NegEntropy#

class deepinv.optim.NegEntropy[source]#

Bases: Bregman

Module for the using negative entropy as Bregman potential \(\phi(x) = \sum_i x_i \log x_i\).

The corresponding Bregman divergence is the Kullback-Leibler divergence \(D(x,y) = \sum_i x_i \log(x_i / y_i) - x_i + y_i\).

conjugate(x)[source]#

Computes the convex conjugate potential \(\phi^*(y) = \sum_i y_i \log y_i\). The input \(x\) must be negative.

Parameters:

x (torch.Tensor) – Variable \(x\) at which the conjugate is computed.

Returns:

(torch.tensor) conjugate potential \(\phi^*(y)\).

fn(x)[source]#

Computes negative entropy potential \(\phi(x) = \sum_i x_i \log x_i\). The input \(x\) must be postive.

Parameters:

x (torch.Tensor) – Variable \(x\) at which the potential is computed.

Returns:

(torch.tensor) potential \(\phi(x)\).

grad(x, *args, **kwargs)[source]#

Calculates the gradient of negative entropy \(\nabla \phi(x) = 1 + \log x\).

Parameters:

x (torch.Tensor) – Variable \(x\) at which the gradient is computed.

Returns:

(torch.tensor) gradient \(\nabla_x \phi\), computed in \(x\).

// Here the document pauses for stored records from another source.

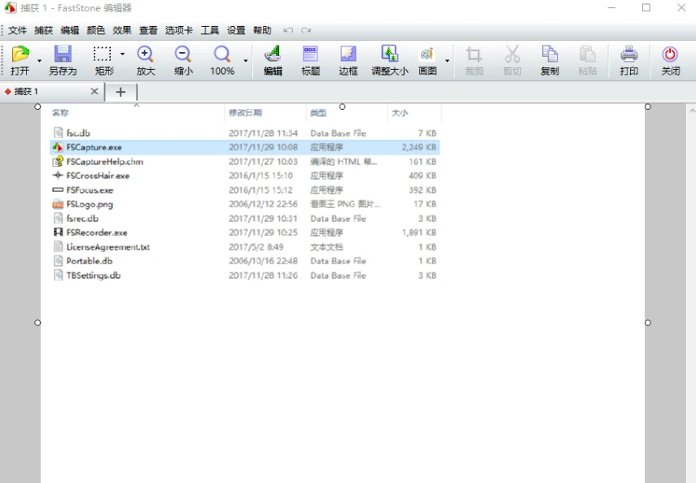Open the Edit (编辑) drawing tool
Screen dimensions: 696x483
(273, 55)
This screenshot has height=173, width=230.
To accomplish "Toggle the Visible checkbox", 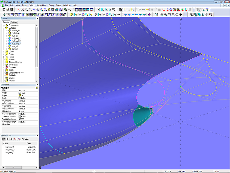I will pyautogui.click(x=20, y=93).

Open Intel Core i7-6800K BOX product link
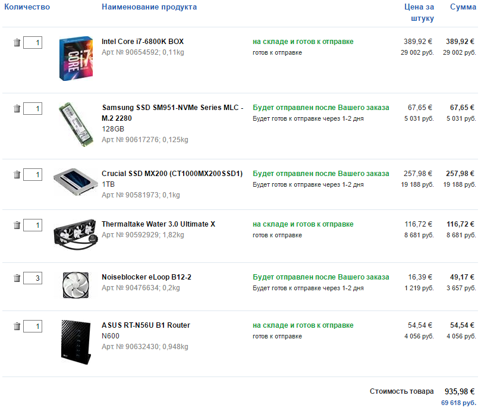143,42
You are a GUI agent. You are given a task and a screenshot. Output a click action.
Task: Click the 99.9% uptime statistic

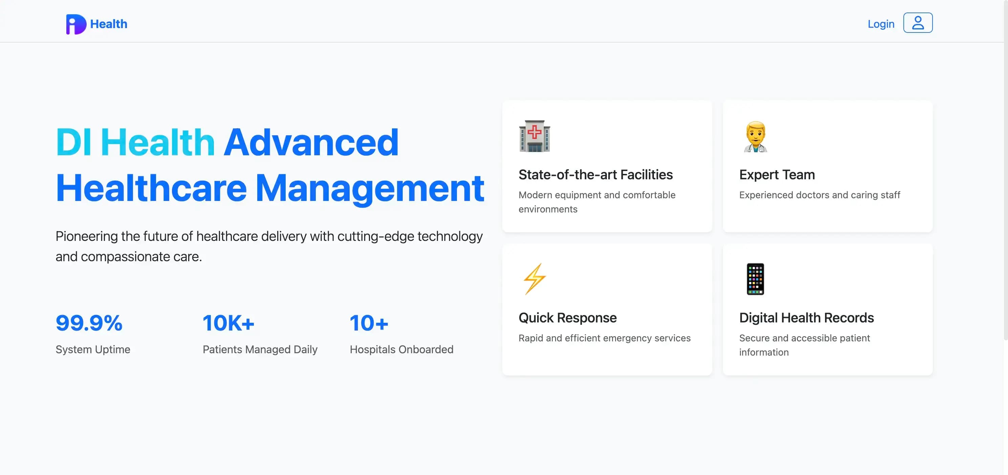[x=89, y=323]
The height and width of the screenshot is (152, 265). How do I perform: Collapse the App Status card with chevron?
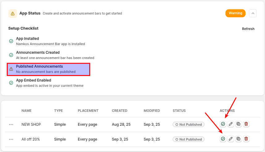click(253, 13)
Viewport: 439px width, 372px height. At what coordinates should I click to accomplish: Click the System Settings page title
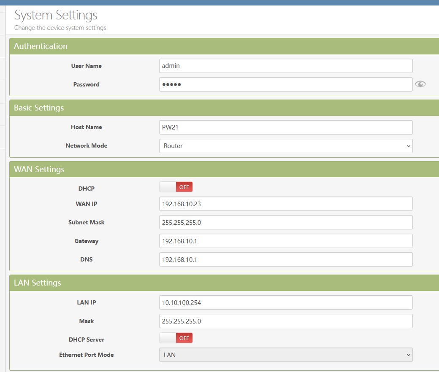click(x=56, y=15)
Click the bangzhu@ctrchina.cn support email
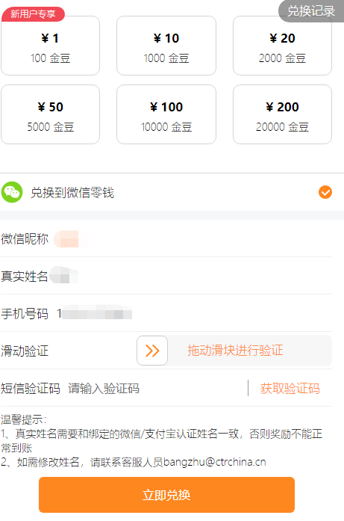This screenshot has height=521, width=344. point(214,462)
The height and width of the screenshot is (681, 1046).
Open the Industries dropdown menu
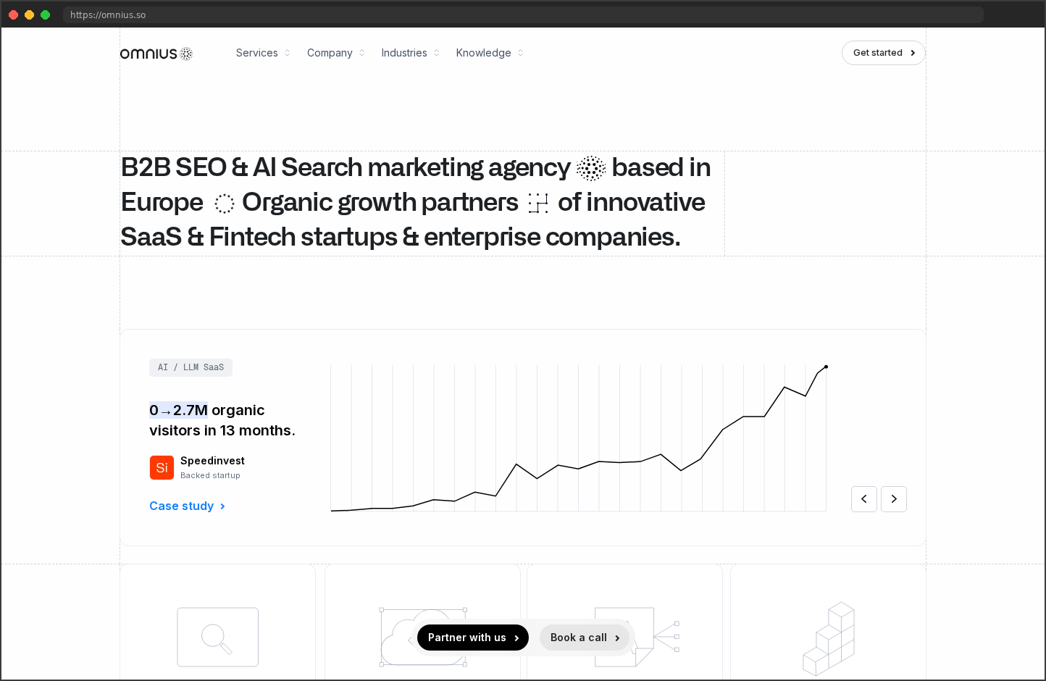pos(410,53)
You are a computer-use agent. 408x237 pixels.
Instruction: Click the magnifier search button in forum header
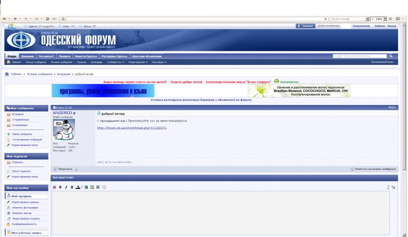pos(391,56)
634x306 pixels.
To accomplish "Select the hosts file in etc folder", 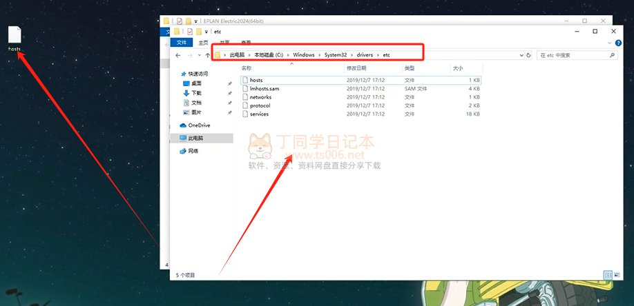I will coord(256,81).
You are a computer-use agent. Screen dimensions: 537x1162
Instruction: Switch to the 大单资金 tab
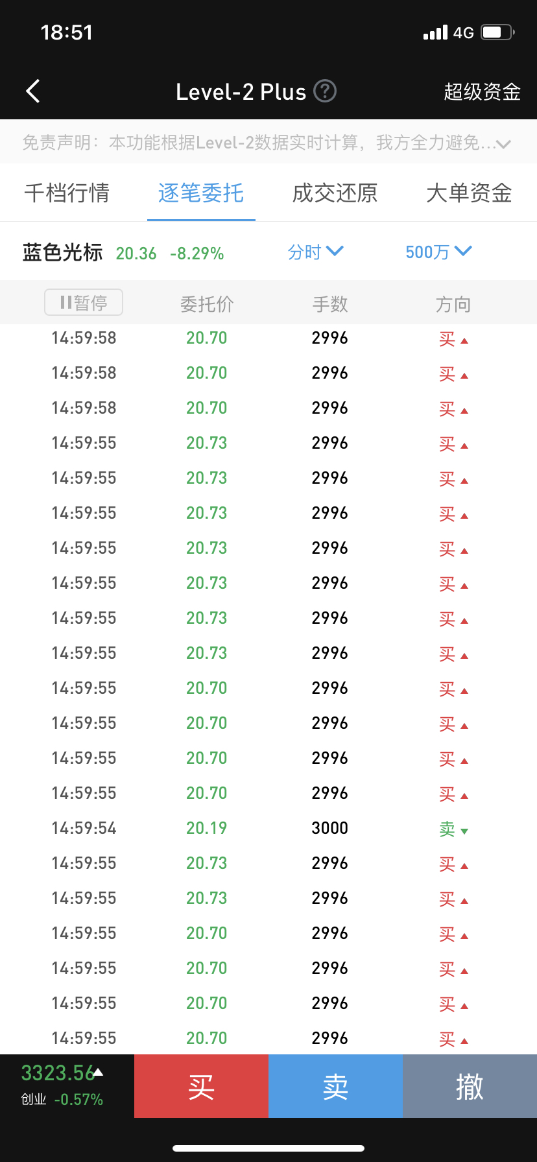469,193
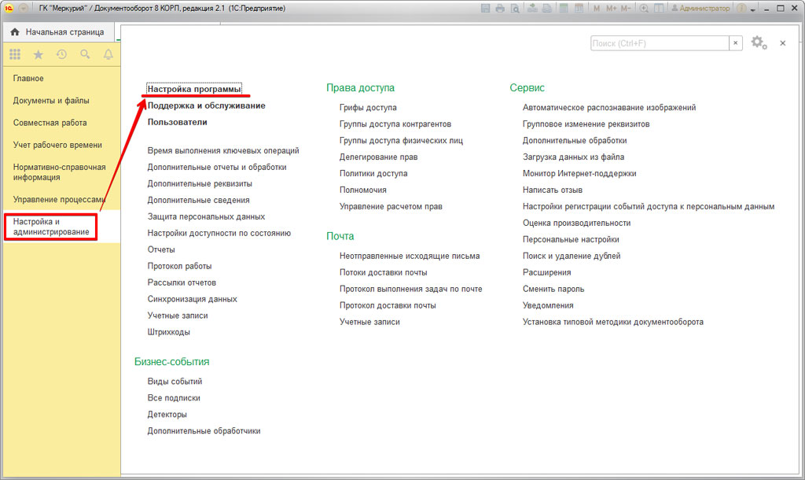Open Совместная работа section
This screenshot has height=480, width=805.
[x=50, y=123]
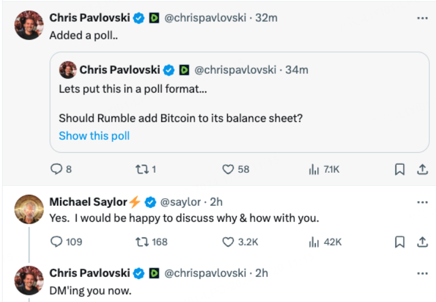Bookmark Michael Saylor's reply

pos(399,242)
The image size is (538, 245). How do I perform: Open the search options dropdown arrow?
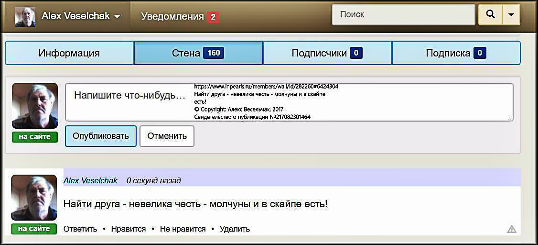click(x=511, y=15)
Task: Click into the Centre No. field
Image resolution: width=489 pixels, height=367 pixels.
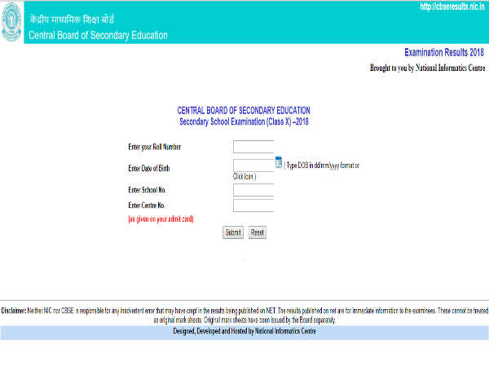Action: (253, 206)
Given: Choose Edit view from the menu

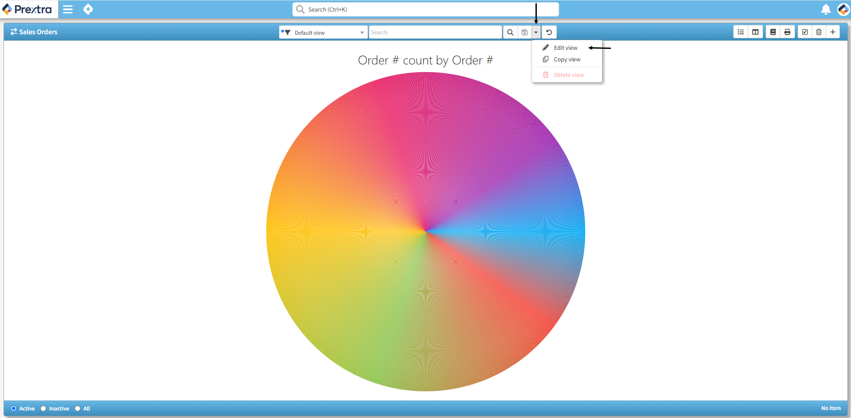Looking at the screenshot, I should [x=565, y=48].
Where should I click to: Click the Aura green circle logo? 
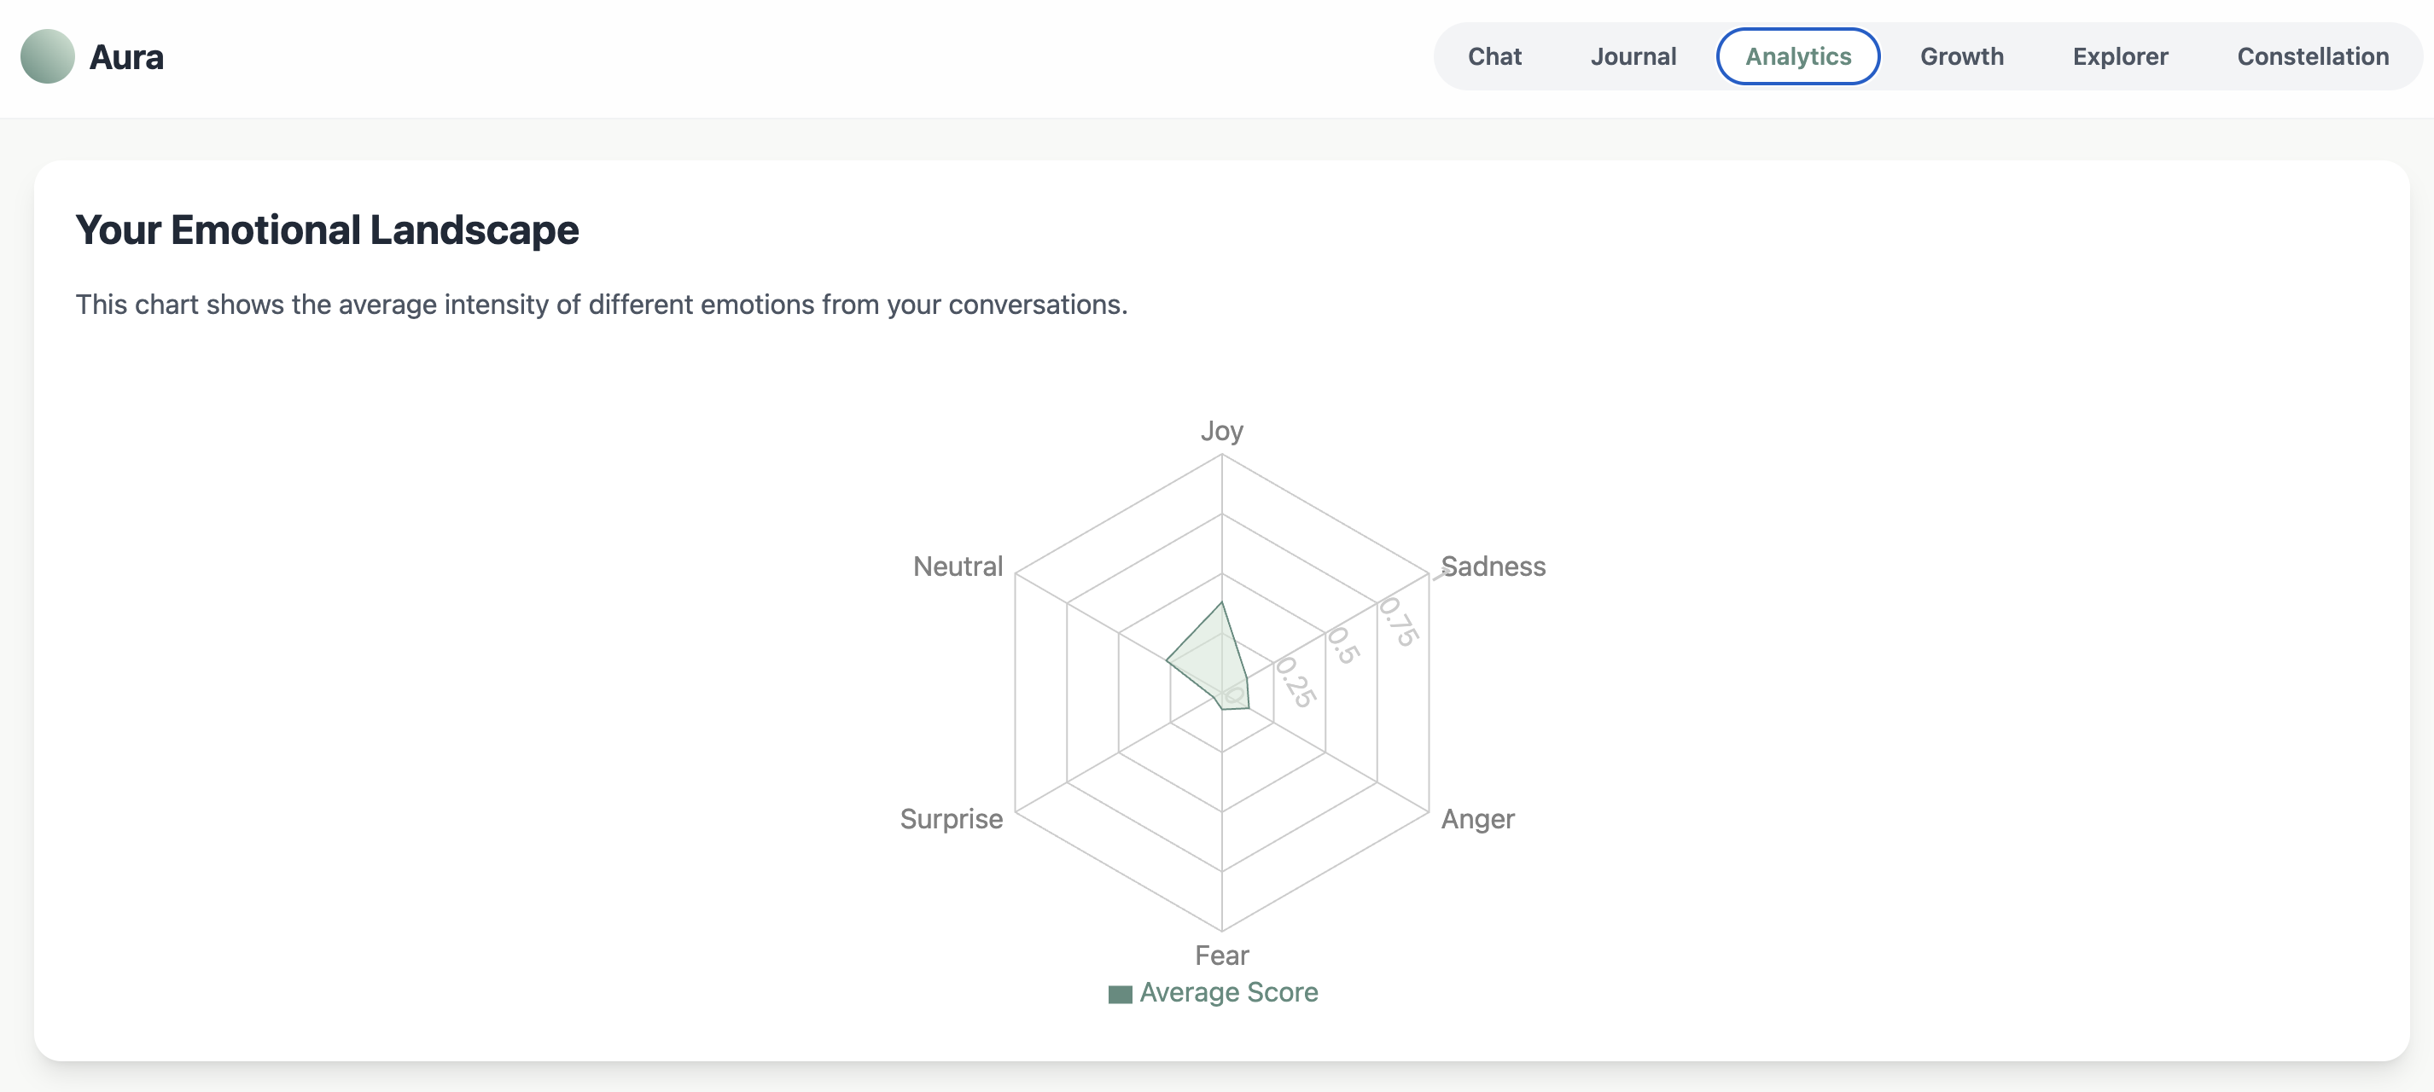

grad_conj(x, *args, **kwargs)[source]#

Calculates the gradient of the conjugate of negative entropy \(\nabla \phi^*(x) = 1 + \log x\).

Parameters:

x (torch.Tensor) – Variable \(x\) at which the gradient is computed.

Returns:

(torch.tensor) gradient \(\nabla_x \phi^*\), computed in \(x\).